** Data supplied follows **

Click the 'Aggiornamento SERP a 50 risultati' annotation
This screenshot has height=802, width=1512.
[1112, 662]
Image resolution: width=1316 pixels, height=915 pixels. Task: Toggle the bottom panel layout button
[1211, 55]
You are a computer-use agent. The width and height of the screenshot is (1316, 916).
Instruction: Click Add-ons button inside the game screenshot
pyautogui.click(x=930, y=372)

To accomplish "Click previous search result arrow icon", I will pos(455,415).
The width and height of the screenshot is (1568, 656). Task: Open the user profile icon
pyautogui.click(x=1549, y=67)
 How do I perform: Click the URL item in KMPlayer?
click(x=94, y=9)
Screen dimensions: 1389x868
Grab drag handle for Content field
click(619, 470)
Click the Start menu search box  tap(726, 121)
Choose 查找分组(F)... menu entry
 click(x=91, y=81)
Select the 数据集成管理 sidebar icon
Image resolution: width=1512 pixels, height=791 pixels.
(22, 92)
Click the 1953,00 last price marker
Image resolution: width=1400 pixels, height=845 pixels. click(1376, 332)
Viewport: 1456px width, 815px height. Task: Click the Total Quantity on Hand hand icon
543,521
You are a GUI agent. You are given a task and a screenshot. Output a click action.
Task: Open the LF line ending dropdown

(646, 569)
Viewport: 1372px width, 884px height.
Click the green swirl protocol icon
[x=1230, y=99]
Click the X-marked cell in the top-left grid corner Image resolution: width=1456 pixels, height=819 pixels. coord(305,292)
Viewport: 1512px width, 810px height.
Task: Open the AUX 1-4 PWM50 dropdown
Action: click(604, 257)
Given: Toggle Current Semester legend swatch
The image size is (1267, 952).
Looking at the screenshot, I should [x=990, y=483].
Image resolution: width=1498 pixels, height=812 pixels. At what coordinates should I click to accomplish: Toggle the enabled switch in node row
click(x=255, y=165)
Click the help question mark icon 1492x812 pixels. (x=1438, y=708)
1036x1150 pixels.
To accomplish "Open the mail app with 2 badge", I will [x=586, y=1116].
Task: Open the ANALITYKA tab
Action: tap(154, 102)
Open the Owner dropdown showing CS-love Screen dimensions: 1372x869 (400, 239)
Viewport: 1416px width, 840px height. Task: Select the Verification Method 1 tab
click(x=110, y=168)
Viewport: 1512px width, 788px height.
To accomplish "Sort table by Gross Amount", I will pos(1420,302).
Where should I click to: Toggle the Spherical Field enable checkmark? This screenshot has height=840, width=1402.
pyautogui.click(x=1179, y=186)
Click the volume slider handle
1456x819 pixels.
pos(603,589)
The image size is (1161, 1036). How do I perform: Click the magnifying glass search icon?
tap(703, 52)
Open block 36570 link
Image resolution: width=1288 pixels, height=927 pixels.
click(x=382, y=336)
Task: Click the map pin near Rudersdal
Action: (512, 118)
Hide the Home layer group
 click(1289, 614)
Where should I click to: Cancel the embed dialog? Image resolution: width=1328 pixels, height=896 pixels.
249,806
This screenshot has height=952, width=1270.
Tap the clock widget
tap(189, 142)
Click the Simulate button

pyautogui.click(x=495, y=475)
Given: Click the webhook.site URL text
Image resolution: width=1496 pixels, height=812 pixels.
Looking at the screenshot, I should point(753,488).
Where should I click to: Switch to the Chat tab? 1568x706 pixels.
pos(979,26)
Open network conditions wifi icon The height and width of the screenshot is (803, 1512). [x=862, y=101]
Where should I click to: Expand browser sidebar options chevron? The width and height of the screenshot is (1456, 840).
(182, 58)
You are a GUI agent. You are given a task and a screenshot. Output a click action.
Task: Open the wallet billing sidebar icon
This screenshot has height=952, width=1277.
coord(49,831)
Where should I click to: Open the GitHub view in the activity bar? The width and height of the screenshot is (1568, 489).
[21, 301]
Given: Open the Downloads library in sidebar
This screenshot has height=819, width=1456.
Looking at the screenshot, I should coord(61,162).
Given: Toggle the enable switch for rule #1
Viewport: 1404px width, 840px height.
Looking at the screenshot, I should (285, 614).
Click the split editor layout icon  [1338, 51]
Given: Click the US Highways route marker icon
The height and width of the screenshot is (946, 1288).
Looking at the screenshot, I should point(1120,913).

** End of Data supplied **

- **Task details**:
The answer should be an exact copy of the data.

- **Result**:
Click the 'Aggiornamento SERP a 50 risultati' annotation
This screenshot has height=802, width=1512.
[1112, 662]
Image resolution: width=1316 pixels, height=915 pixels. Task: Toggle the bottom panel layout button
[1211, 55]
You are a computer-use agent. The width and height of the screenshot is (1316, 916).
Instruction: Click Add-ons button inside the game screenshot
pyautogui.click(x=930, y=372)

To accomplish "Click previous search result arrow icon", I will pos(455,415).
The width and height of the screenshot is (1568, 656). Task: Open the user profile icon
pyautogui.click(x=1549, y=67)
 How do I perform: Click the URL item in KMPlayer?
click(x=94, y=9)
Screen dimensions: 1389x868
Grab drag handle for Content field
click(619, 470)
Click the Start menu search box  tap(726, 121)
Choose 查找分组(F)... menu entry
 click(x=91, y=81)
Select the 数据集成管理 sidebar icon
Image resolution: width=1512 pixels, height=791 pixels.
(22, 92)
Click the 1953,00 last price marker
Image resolution: width=1400 pixels, height=845 pixels. click(1376, 332)
Viewport: 1456px width, 815px height. Task: Click the Total Quantity on Hand hand icon
543,521
You are a GUI agent. You are given a task and a screenshot. Output a click action.
Task: Open the LF line ending dropdown

(646, 569)
Viewport: 1372px width, 884px height.
Click the green swirl protocol icon
[x=1230, y=99]
Click the X-marked cell in the top-left grid corner Image resolution: width=1456 pixels, height=819 pixels. coord(305,292)
Viewport: 1512px width, 810px height.
Task: Open the AUX 1-4 PWM50 dropdown
Action: click(604, 257)
Given: Toggle Current Semester legend swatch
The image size is (1267, 952).
Looking at the screenshot, I should [x=990, y=483].
Image resolution: width=1498 pixels, height=812 pixels. At what coordinates should I click to accomplish: Toggle the enabled switch in node row
click(x=255, y=165)
Click the help question mark icon 1492x812 pixels. (x=1438, y=708)
1036x1150 pixels.
To accomplish "Open the mail app with 2 badge", I will [x=586, y=1116].
Task: Open the ANALITYKA tab
Action: tap(154, 102)
Open the Owner dropdown showing CS-love Screen dimensions: 1372x869 (400, 239)
Viewport: 1416px width, 840px height. Task: Select the Verification Method 1 tab
click(x=110, y=168)
Viewport: 1512px width, 788px height.
To accomplish "Sort table by Gross Amount", I will pos(1420,302).
Where should I click to: Toggle the Spherical Field enable checkmark? This screenshot has height=840, width=1402.
pyautogui.click(x=1179, y=186)
Click the volume slider handle
1456x819 pixels.
pos(603,589)
The image size is (1161, 1036). How do I perform: Click the magnifying glass search icon?
tap(703, 52)
Open block 36570 link
Image resolution: width=1288 pixels, height=927 pixels.
click(x=382, y=336)
Task: Click the map pin near Rudersdal
Action: (512, 118)
Hide the Home layer group
 click(1289, 614)
Where should I click to: Cancel the embed dialog? Image resolution: width=1328 pixels, height=896 pixels.
249,806
This screenshot has height=952, width=1270.
Tap the clock widget
tap(189, 142)
Click the Simulate button

pyautogui.click(x=495, y=475)
Given: Click the webhook.site URL text
Image resolution: width=1496 pixels, height=812 pixels.
Looking at the screenshot, I should point(753,488).
Where should I click to: Switch to the Chat tab? 1568x706 pixels.
pos(979,26)
Open network conditions wifi icon The height and width of the screenshot is (803, 1512). [x=862, y=101]
Where should I click to: Expand browser sidebar options chevron? The width and height of the screenshot is (1456, 840).
(182, 58)
You are a GUI agent. You are given a task and a screenshot. Output a click action.
Task: Open the wallet billing sidebar icon
This screenshot has height=952, width=1277.
coord(49,831)
Where should I click to: Open the GitHub view in the activity bar? The width and height of the screenshot is (1568, 489).
[21, 301]
Given: Open the Downloads library in sidebar
This screenshot has height=819, width=1456.
Looking at the screenshot, I should coord(61,162).
Given: Toggle the enable switch for rule #1
Viewport: 1404px width, 840px height.
Looking at the screenshot, I should (285, 614).
Click the split editor layout icon  [1338, 51]
Given: Click the US Highways route marker icon
The height and width of the screenshot is (946, 1288).
Looking at the screenshot, I should point(1120,913).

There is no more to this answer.